Reinforcement and Punishment
The internet is ablaze with opinions of what constitutes reinforcement and punishment in dog training; what is too much, why should punishment be used at all, etc.
There are entire philosophies built on the theory that reinforcement is all you need to train a dog, and that any force is too much force. Those arguments sort of fall apart the moment a leash is attached to a dog using any conveyance- whether that be a zero-circumference slip type collar, a martingale, a prong, a buckle, or a harness or head halter.
Once the leash is attached to the dog, what the handler has just done was limit the dogs ability to escape or avoid the handler’s sphere of influence. That in itself is a form of force, (positive punishment). Now that the dog cannot escape, his options become fairly limited, fairly quickly. The dog can fight, and some do, but the only option that remains, if we do nothing but simply hold the leash, is the dog simply accepting his condition and offers no resistance.
The other issue is the understanding of the term reinforcement and punishment.
Reinforcement strengthens a behavior. Punishment weakens a behavior.
This is where people get lost in the weeds.

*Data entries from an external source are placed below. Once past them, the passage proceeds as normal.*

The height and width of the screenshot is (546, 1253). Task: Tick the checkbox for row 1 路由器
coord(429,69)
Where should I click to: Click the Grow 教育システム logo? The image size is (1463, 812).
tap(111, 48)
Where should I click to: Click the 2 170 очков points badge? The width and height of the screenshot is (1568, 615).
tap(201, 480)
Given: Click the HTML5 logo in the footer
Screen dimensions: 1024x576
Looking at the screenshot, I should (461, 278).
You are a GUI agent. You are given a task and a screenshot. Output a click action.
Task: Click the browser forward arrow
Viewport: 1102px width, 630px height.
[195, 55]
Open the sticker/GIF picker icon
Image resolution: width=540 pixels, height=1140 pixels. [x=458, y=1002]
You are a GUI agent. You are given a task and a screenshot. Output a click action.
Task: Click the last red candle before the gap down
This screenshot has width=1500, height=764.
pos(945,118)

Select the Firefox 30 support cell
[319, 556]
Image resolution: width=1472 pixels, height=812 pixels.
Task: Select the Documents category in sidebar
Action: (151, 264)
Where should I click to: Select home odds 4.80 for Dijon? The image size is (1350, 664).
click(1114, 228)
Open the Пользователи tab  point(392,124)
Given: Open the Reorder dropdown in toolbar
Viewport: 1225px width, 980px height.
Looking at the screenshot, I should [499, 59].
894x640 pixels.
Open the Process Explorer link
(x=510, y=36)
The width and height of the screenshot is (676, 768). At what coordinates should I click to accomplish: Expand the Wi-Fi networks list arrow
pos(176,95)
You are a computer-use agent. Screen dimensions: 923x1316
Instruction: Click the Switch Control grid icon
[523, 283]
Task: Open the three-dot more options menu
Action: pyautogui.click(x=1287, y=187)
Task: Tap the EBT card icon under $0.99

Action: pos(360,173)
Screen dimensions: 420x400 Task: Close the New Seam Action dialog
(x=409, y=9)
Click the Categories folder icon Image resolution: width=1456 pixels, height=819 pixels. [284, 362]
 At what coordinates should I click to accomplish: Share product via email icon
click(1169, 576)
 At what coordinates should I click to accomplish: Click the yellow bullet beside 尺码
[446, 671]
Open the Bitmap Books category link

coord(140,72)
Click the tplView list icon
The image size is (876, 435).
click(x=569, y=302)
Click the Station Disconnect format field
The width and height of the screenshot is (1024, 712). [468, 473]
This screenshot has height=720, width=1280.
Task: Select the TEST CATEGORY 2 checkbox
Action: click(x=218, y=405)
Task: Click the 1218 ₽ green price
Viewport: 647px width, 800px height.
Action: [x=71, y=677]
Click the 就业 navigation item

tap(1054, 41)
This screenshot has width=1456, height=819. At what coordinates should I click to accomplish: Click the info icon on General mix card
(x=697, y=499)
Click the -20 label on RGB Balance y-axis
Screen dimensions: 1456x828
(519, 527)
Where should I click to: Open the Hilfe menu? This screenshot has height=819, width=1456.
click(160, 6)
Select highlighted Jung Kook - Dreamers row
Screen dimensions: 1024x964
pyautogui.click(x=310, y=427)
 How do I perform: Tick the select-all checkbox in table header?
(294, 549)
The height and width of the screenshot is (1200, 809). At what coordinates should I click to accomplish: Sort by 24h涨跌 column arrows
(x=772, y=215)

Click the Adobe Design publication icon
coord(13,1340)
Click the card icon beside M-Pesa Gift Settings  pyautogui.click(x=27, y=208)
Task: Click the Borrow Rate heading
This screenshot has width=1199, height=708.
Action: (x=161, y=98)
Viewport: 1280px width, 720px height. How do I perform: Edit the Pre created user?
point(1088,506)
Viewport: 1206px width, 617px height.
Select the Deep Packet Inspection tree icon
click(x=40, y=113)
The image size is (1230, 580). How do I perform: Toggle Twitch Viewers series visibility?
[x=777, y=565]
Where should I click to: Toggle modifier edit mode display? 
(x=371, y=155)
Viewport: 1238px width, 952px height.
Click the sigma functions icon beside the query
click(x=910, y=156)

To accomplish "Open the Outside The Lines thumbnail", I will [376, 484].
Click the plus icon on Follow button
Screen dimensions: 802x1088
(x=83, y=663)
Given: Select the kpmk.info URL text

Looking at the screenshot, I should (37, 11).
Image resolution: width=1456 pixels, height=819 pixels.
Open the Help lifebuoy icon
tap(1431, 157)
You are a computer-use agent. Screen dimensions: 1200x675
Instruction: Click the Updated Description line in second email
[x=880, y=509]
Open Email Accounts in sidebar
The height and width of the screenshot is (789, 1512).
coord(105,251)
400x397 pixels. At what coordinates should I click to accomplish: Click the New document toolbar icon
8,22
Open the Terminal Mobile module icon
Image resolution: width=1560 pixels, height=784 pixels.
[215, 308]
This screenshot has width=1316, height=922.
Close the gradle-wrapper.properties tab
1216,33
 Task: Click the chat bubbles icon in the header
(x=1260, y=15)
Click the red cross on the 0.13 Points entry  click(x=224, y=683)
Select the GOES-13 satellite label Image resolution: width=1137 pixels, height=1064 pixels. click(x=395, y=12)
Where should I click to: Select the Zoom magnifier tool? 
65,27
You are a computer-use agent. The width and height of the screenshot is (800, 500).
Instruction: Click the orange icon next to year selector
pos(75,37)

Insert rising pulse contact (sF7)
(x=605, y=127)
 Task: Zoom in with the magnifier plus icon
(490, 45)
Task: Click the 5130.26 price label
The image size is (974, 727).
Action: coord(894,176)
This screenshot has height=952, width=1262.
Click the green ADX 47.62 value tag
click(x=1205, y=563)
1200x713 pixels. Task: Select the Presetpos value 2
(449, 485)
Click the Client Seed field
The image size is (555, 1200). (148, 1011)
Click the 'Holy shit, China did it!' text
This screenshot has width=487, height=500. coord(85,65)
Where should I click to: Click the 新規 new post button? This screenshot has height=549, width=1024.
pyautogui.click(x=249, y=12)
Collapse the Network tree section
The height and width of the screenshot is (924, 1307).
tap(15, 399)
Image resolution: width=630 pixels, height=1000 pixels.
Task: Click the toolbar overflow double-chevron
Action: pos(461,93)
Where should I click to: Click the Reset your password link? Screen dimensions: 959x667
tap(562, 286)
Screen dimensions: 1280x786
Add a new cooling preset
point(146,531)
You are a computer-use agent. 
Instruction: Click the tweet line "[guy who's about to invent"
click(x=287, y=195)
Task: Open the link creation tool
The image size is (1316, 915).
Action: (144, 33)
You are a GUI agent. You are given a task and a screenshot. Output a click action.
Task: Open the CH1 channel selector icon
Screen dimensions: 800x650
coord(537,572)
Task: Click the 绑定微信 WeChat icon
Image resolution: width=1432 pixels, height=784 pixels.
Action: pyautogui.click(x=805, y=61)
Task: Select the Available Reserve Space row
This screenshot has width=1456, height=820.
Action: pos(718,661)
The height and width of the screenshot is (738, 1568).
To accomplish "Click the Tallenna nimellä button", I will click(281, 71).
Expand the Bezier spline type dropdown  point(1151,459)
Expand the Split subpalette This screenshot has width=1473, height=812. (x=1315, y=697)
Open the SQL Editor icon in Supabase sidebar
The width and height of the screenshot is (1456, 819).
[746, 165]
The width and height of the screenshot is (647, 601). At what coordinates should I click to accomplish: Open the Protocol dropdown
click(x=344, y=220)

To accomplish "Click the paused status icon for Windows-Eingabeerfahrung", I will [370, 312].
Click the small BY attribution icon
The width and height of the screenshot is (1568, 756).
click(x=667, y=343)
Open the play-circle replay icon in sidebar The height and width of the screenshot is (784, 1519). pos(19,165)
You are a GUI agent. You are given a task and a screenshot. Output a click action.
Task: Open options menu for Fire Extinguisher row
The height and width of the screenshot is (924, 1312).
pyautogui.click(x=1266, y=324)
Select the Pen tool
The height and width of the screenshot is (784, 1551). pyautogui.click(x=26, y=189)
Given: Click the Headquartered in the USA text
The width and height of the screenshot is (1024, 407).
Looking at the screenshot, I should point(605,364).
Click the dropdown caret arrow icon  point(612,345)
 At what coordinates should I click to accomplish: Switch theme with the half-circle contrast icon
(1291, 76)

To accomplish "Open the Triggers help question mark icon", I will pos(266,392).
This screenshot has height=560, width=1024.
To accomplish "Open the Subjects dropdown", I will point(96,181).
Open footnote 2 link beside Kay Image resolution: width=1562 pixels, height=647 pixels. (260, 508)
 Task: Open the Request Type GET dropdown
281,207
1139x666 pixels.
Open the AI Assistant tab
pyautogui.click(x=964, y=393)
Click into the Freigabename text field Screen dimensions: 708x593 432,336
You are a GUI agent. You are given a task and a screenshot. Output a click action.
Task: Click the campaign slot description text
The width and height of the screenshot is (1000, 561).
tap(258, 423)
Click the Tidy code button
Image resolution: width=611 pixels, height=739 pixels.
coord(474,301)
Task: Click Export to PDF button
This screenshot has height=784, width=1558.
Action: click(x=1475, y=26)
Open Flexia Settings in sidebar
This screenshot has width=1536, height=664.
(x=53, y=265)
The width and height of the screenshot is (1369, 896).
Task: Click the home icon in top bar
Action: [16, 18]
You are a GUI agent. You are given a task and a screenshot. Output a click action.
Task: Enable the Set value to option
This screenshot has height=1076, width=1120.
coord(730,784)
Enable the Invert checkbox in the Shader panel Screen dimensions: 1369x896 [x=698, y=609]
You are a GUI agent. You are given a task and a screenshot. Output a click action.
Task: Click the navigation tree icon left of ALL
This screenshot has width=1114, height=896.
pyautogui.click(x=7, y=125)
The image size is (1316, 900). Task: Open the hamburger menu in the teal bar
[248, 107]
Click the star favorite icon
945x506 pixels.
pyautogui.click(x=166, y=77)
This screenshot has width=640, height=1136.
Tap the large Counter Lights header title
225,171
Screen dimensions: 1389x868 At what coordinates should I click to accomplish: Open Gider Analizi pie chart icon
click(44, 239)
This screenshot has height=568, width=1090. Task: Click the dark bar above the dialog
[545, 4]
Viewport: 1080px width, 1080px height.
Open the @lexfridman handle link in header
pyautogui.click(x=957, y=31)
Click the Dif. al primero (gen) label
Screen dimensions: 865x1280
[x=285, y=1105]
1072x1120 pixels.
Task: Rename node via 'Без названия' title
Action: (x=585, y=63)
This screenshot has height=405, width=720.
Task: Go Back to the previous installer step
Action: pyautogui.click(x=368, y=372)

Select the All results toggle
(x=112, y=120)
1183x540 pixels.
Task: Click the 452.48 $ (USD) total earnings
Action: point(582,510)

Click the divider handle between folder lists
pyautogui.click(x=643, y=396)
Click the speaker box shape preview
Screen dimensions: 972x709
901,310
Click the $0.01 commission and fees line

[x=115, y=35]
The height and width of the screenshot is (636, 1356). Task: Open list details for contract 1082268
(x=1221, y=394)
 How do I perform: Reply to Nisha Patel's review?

Positive means add, so positive punishment means adding something unpleasant to deter a behavior, and positive reinforcement means to add something pleasant in order to encourage a behavior.
Negative means to subtract, so negative reinforcement means to remove something unpleasant in order to encourage a behavior, and negative punishment means to remove something desirable in order to decrease a behavior.
The average layperson reads that and faints…
The next huge hurdle in reading comprehension is further muddied by the use of the word pressure, which is simply the action of a force against an opposing force.
So, what is force?
People tend to dwell on the negative; automatically assuming that an individual is being coerced through the threat of violence to do something against their will. Although I agree that it may be against the dogs’ will, it is not through threat of violence.
I’m going to go a little cerebral here and further define it as a vector quantity.
Mathematicians and scientists call a quantity which depends on direction a vector quantity. A quantity which does not depend on direction is called a scalar quantity. Vector quantities have two characteristics, a magnitude and a direction. Scalar quantities have only a magnitude.
Why does this matter? Because in dog training, the physics of what we do is mitigated through pressure direction, pressure magnitude and pressure duration.
We know that applying directional pressure in a specific way will yield a repeatable result.
Physics dictates that the presence of the leash acts as a sufficient deterrent to many behaviors that are associated with escape. If the dog cannot flee, we have successfully removed it as a tactic of avoidance. He can fight, but it is unlikely, as long as we are careful not to increase the amount of pressure to the point the dog becomes defensive.
We aren’t really trying to cause inertia, but where escape or avoidance are unavailable (depending on the moment in time created by all of these external applications of reinforcements, punishers, pressure and force), the dog could potentially renew his fight/flight or he might realize his predicament isn’t all that bad, and relax.
Without doing anything more than having the dog wear a leash, we have directly affected his ability to make choices, the choices he has available, and the outcome of the choice he makes.
That is powerful. And still, the only active contribution we made to this effort was a leash.
This is the crux of the argument that the positive-only tropes tend to not be able to move past.
The tool just helps deliver information. Folks get caught up in the application of aversives. We don’t even need to do anything. We just need to let it happen.
If the dog is given the opportunity to discover how to achieve something it wants, you can believe he’s gonna work harder to achieve it.
Make the alternative enough of a deterrent to motivate the dog to choose correct action- you have just duplicated the evolutionary learning pattern of successful survival instinctive to all animals.
In a sense, it is rocket science, because physics plays a significant role in the mechanics of how dogs are trained.